> [DIRECTIONS]: Copy these rows exactly as they appear.

******************************

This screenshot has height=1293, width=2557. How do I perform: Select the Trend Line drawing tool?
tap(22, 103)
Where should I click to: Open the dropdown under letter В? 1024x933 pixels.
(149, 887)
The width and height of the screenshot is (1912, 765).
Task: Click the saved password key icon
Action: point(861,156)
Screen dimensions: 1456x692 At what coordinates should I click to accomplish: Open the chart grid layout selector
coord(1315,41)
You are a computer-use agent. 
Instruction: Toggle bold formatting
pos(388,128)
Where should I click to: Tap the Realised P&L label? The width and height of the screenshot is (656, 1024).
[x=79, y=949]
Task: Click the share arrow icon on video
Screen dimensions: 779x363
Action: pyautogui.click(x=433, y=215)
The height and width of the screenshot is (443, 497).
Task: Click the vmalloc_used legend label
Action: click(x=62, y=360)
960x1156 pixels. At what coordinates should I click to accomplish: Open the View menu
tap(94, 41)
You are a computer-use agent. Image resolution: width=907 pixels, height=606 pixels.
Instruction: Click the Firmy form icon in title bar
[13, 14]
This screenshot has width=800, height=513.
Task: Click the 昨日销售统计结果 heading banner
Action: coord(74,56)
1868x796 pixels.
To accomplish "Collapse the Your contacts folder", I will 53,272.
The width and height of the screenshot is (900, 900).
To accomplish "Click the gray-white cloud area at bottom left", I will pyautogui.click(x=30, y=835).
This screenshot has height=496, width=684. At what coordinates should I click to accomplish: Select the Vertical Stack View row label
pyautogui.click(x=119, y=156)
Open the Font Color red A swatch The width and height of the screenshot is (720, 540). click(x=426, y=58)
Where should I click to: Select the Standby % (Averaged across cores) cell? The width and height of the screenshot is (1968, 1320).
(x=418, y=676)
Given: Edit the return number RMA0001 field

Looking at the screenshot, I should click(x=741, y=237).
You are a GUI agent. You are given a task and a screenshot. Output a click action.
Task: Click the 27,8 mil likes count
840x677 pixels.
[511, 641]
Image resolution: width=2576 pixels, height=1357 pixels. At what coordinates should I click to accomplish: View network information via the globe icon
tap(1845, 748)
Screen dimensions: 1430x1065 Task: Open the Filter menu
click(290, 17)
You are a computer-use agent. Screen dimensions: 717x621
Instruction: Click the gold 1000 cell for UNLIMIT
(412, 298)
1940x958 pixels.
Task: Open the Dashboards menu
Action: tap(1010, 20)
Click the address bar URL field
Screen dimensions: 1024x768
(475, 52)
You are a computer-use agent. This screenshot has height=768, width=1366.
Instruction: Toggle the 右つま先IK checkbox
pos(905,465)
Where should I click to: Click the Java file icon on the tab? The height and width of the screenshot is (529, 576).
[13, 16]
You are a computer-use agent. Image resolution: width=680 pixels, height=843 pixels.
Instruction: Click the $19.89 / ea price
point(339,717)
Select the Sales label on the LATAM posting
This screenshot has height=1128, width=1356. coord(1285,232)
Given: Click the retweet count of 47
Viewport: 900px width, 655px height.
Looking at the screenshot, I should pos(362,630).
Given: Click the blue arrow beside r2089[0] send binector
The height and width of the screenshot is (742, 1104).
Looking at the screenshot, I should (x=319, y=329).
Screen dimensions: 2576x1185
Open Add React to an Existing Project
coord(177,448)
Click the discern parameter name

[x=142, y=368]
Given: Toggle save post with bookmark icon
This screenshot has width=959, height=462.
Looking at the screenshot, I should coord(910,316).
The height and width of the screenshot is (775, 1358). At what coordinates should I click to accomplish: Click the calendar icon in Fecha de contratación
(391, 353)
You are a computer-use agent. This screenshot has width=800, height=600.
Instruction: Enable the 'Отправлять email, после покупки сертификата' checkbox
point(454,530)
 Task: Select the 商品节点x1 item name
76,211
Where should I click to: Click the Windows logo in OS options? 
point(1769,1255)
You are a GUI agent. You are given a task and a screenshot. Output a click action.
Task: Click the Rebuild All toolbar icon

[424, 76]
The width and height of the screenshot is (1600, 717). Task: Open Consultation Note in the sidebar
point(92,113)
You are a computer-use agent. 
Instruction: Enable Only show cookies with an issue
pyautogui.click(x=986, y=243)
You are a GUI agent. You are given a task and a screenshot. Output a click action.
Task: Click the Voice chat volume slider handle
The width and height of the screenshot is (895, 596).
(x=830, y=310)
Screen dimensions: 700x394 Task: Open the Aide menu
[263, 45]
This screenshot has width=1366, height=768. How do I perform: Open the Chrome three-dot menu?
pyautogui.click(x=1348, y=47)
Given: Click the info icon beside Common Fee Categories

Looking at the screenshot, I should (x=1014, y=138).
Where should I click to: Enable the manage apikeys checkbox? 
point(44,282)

******************************

> [RESULT]:
This screenshot has height=1293, width=2557. How do I perform: Select the Trend Line drawing tool?
tap(22, 103)
Where should I click to: Open the dropdown under letter В? 1024x933 pixels.
(149, 887)
The width and height of the screenshot is (1912, 765).
Task: Click the saved password key icon
Action: point(861,156)
Screen dimensions: 1456x692 At what coordinates should I click to accomplish: Open the chart grid layout selector
coord(1315,41)
You are a computer-use agent. 
Instruction: Toggle bold formatting
pos(388,128)
Where should I click to: Tap the Realised P&L label? The width and height of the screenshot is (656, 1024).
[x=79, y=949]
Task: Click the share arrow icon on video
Screen dimensions: 779x363
Action: pyautogui.click(x=433, y=215)
The height and width of the screenshot is (443, 497).
Task: Click the vmalloc_used legend label
Action: click(x=62, y=360)
960x1156 pixels. At what coordinates should I click to accomplish: Open the View menu
tap(94, 41)
You are a computer-use agent. Image resolution: width=907 pixels, height=606 pixels.
Instruction: Click the Firmy form icon in title bar
[13, 14]
This screenshot has width=800, height=513.
Task: Click the 昨日销售统计结果 heading banner
Action: coord(74,56)
1868x796 pixels.
To accomplish "Collapse the Your contacts folder", I will 53,272.
The width and height of the screenshot is (900, 900).
To accomplish "Click the gray-white cloud area at bottom left", I will pyautogui.click(x=30, y=835).
This screenshot has height=496, width=684. At what coordinates should I click to accomplish: Select the Vertical Stack View row label
pyautogui.click(x=119, y=156)
Open the Font Color red A swatch The width and height of the screenshot is (720, 540). click(x=426, y=58)
Where should I click to: Select the Standby % (Averaged across cores) cell? The width and height of the screenshot is (1968, 1320).
(x=418, y=676)
Given: Edit the return number RMA0001 field

Looking at the screenshot, I should click(x=741, y=237).
You are a GUI agent. You are given a task and a screenshot. Output a click action.
Task: Click the 27,8 mil likes count
840x677 pixels.
[511, 641]
Image resolution: width=2576 pixels, height=1357 pixels. At what coordinates should I click to accomplish: View network information via the globe icon
tap(1845, 748)
Screen dimensions: 1430x1065 Task: Open the Filter menu
click(290, 17)
You are a computer-use agent. Screen dimensions: 717x621
Instruction: Click the gold 1000 cell for UNLIMIT
(412, 298)
1940x958 pixels.
Task: Open the Dashboards menu
Action: tap(1010, 20)
Click the address bar URL field
Screen dimensions: 1024x768
(475, 52)
You are a computer-use agent. This screenshot has height=768, width=1366.
Instruction: Toggle the 右つま先IK checkbox
pos(905,465)
Where should I click to: Click the Java file icon on the tab? The height and width of the screenshot is (529, 576).
[13, 16]
You are a computer-use agent. Image resolution: width=680 pixels, height=843 pixels.
Instruction: Click the $19.89 / ea price
point(339,717)
Select the Sales label on the LATAM posting
This screenshot has height=1128, width=1356. coord(1285,232)
Given: Click the retweet count of 47
Viewport: 900px width, 655px height.
Looking at the screenshot, I should pos(362,630).
Given: Click the blue arrow beside r2089[0] send binector
The height and width of the screenshot is (742, 1104).
Looking at the screenshot, I should (x=319, y=329).
Screen dimensions: 2576x1185
Open Add React to an Existing Project
coord(177,448)
Click the discern parameter name

[x=142, y=368]
Given: Toggle save post with bookmark icon
This screenshot has width=959, height=462.
Looking at the screenshot, I should coord(910,316).
The height and width of the screenshot is (775, 1358). At what coordinates should I click to accomplish: Click the calendar icon in Fecha de contratación
(391, 353)
You are a computer-use agent. This screenshot has width=800, height=600.
Instruction: Enable the 'Отправлять email, после покупки сертификата' checkbox
point(454,530)
 Task: Select the 商品节点x1 item name
76,211
Where should I click to: Click the Windows logo in OS options? 
point(1769,1255)
You are a GUI agent. You are given a task and a screenshot. Output a click action.
Task: Click the Rebuild All toolbar icon

[424, 76]
The width and height of the screenshot is (1600, 717). Task: Open Consultation Note in the sidebar
point(92,113)
You are a computer-use agent. 
Instruction: Enable Only show cookies with an issue
pyautogui.click(x=986, y=243)
You are a GUI agent. You are given a task and a screenshot. Output a click action.
Task: Click the Voice chat volume slider handle
The width and height of the screenshot is (895, 596).
(x=830, y=310)
Screen dimensions: 700x394 Task: Open the Aide menu
[263, 45]
This screenshot has width=1366, height=768. How do I perform: Open the Chrome three-dot menu?
pyautogui.click(x=1348, y=47)
Given: Click the info icon beside Common Fee Categories

Looking at the screenshot, I should (x=1014, y=138).
Where should I click to: Enable the manage apikeys checkbox? 
point(44,282)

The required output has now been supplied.